__Study material__.
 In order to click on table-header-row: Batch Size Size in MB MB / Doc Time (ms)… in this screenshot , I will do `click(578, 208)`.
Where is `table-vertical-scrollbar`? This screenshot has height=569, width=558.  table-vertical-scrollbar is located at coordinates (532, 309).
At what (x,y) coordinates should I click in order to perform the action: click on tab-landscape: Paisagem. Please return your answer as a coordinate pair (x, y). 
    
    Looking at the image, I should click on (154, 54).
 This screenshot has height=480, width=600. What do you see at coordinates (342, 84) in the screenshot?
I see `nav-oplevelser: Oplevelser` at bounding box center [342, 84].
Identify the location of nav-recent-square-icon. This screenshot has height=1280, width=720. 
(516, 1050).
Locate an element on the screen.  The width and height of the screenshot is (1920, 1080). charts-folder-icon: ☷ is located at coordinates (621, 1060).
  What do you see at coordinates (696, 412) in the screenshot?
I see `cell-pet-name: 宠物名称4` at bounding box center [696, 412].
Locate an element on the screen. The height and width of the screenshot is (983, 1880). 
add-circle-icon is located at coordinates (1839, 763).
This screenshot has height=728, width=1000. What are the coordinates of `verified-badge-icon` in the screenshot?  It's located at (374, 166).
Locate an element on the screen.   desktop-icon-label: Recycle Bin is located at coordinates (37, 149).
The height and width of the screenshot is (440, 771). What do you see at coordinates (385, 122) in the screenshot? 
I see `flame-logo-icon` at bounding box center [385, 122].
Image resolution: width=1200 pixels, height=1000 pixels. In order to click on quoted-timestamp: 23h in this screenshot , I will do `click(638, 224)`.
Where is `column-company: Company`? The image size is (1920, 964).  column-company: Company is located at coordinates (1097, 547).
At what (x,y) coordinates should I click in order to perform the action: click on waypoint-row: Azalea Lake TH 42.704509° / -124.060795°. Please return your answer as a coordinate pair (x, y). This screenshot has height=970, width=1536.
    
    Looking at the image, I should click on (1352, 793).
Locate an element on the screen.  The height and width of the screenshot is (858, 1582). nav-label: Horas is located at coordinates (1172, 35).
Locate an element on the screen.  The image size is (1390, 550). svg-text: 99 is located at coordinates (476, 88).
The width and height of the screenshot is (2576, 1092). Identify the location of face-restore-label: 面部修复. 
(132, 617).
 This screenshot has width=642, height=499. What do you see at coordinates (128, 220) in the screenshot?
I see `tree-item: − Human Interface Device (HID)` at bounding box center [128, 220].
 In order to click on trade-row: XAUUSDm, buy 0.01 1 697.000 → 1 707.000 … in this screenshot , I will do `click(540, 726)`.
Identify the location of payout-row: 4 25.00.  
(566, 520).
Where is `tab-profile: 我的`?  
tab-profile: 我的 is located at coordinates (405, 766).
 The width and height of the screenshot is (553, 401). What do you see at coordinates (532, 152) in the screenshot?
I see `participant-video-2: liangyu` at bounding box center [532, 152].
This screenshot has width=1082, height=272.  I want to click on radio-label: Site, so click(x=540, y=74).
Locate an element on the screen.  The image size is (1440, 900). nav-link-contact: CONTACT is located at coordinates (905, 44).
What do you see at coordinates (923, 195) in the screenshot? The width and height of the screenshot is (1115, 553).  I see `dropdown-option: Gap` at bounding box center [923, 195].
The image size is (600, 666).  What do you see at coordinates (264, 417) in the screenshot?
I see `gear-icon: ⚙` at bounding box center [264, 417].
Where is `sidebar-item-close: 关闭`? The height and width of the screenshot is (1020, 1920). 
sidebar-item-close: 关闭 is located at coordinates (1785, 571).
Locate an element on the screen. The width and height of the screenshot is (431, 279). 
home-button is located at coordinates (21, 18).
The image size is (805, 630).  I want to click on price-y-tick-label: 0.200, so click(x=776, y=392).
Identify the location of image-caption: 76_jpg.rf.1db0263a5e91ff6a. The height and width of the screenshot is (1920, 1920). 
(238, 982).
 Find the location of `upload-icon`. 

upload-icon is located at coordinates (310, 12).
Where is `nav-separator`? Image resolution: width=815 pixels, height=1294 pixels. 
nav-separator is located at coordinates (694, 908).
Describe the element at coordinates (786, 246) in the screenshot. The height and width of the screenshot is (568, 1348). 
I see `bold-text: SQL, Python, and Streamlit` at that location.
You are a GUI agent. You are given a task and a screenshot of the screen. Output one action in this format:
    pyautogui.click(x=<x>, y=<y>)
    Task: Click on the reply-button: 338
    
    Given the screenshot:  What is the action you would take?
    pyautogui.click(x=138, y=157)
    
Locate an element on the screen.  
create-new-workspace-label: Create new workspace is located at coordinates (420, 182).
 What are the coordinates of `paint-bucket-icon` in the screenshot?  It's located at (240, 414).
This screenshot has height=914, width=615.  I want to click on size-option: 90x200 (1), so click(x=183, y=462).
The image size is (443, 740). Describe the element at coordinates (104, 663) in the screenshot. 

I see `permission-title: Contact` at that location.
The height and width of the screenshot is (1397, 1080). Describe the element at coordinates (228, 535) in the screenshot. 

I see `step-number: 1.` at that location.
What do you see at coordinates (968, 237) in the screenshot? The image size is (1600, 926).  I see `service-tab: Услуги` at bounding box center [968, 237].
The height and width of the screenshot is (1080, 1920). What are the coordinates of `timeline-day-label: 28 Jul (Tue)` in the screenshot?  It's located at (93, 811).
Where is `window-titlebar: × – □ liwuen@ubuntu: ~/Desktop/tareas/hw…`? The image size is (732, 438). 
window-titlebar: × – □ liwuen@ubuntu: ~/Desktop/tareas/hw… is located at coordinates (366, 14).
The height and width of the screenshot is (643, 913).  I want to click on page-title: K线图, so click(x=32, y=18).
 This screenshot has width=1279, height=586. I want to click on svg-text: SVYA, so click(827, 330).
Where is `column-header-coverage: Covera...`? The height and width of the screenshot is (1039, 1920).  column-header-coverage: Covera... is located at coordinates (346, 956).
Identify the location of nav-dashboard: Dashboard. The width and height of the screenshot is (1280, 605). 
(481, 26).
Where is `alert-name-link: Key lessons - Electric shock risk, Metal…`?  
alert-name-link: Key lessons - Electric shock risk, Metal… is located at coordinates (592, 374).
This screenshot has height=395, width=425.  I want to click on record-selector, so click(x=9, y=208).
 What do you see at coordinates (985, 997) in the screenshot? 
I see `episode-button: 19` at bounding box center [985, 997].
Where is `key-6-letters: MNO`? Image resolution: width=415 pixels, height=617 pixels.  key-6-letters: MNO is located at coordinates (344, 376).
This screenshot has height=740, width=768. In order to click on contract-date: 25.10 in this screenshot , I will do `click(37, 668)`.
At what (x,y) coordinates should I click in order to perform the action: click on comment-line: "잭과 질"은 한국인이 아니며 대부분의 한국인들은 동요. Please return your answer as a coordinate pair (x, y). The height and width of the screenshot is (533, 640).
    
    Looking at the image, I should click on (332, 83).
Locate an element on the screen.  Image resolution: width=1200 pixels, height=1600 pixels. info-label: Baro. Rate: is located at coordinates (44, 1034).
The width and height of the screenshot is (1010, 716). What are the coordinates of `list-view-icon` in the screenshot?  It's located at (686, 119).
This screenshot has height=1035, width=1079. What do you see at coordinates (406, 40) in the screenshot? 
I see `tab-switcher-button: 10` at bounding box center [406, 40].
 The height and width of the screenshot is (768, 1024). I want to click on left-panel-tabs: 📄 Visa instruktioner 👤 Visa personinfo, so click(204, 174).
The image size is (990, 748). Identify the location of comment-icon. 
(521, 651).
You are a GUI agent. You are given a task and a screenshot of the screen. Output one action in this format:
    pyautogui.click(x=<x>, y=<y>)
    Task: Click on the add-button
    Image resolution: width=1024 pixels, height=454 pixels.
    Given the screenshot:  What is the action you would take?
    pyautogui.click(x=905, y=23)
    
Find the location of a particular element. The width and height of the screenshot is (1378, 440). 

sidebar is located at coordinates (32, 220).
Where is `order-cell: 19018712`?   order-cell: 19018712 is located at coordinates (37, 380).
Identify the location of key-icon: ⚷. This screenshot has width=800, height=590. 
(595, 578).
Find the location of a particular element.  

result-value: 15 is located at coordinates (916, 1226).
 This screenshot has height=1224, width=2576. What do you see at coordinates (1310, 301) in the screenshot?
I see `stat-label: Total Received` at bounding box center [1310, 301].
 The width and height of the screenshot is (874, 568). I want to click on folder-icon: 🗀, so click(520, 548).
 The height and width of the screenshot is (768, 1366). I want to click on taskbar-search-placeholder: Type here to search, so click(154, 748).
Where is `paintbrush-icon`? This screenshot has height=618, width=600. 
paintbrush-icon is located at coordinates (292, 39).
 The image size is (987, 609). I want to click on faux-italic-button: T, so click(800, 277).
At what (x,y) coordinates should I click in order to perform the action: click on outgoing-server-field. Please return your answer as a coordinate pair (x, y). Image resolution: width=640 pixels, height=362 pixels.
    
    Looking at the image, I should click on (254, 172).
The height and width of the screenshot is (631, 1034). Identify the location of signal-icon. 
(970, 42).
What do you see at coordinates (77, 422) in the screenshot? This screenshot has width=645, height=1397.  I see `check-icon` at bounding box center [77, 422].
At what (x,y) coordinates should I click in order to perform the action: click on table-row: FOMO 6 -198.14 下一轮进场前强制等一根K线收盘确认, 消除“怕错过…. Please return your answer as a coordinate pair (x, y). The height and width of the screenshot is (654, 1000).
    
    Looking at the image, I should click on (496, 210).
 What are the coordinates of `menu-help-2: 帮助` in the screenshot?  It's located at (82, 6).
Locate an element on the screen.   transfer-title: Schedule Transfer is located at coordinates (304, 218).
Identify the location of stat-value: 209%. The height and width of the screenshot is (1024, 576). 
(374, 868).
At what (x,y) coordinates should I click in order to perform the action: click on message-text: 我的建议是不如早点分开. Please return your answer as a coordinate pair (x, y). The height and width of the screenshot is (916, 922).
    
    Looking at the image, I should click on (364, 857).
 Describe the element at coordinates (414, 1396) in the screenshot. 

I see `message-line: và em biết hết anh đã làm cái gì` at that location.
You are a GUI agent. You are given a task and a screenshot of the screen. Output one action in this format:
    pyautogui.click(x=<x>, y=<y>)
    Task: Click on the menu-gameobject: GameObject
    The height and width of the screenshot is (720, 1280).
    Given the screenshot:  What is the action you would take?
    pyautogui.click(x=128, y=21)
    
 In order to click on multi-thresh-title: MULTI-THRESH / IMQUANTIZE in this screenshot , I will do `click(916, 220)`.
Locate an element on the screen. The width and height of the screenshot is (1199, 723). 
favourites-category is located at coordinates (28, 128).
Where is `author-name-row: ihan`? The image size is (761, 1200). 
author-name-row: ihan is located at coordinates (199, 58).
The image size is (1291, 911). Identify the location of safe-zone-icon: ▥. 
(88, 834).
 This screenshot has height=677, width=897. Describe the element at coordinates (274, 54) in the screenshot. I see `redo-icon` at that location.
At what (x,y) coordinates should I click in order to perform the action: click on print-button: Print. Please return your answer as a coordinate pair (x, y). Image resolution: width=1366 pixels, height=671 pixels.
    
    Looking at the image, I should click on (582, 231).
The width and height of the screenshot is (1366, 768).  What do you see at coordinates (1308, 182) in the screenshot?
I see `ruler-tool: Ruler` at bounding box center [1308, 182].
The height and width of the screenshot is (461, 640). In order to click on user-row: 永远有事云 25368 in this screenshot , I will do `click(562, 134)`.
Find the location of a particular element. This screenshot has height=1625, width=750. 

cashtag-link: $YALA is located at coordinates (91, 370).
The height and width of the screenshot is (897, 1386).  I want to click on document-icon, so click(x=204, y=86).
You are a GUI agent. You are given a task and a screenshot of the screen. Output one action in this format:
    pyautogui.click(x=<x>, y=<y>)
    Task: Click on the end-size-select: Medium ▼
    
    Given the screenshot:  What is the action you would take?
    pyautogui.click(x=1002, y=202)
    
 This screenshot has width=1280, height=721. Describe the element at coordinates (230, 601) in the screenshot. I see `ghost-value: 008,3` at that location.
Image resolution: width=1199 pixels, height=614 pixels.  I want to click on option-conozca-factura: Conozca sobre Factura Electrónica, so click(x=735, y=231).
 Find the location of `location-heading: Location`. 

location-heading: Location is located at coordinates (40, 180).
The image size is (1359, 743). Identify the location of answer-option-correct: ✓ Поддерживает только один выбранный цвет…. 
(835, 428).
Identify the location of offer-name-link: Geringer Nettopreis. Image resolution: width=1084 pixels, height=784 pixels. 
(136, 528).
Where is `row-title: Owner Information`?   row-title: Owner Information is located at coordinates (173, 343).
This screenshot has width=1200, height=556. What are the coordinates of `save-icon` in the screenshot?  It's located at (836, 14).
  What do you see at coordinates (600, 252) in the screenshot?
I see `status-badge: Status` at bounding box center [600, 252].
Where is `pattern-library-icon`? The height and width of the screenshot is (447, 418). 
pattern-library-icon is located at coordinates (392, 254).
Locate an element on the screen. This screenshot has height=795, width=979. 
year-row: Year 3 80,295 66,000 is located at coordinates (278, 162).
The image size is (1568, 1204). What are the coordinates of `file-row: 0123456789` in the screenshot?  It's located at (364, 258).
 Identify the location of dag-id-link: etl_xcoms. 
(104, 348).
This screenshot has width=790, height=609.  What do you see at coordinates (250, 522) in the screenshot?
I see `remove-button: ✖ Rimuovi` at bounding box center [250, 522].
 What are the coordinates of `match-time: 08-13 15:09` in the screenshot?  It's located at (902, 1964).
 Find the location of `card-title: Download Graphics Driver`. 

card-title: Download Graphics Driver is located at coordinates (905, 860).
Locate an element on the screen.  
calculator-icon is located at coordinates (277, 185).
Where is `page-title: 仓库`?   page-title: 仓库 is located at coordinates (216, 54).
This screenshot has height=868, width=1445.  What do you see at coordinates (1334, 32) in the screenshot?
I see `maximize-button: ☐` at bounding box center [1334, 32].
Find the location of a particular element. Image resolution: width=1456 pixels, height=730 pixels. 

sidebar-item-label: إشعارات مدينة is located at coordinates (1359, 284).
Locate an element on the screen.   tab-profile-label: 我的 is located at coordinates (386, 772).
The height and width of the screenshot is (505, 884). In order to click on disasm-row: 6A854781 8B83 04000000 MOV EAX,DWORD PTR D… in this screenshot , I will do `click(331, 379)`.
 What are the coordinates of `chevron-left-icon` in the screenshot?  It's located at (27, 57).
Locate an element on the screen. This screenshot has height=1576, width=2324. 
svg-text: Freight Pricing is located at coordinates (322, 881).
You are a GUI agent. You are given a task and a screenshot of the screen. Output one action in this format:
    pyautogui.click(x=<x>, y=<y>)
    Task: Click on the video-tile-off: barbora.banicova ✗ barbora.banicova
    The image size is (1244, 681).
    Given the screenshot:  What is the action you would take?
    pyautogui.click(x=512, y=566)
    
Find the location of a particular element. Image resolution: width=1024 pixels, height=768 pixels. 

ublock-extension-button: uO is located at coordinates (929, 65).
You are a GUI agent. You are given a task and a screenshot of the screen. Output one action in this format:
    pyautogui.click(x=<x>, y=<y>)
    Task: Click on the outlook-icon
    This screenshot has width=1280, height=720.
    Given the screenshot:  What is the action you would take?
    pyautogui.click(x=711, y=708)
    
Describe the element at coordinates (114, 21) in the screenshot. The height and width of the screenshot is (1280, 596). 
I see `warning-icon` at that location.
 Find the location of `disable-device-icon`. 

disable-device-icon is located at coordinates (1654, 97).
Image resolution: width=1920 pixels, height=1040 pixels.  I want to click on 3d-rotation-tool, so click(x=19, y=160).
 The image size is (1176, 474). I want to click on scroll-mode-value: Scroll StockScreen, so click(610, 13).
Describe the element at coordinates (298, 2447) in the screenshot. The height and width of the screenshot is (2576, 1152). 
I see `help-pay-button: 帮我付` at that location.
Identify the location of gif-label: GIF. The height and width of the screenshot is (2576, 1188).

__Your objective__. Copy out the lines of the records word for word, beginning with the line containing "Describe the element at coordinates (298, 2447)" and continuing to the end of the records.

__Exercise response__.
Describe the element at coordinates (298, 2447) in the screenshot. The height and width of the screenshot is (2576, 1152). 
I see `help-pay-button: 帮我付` at that location.
Identify the location of gif-label: GIF. The height and width of the screenshot is (2576, 1188).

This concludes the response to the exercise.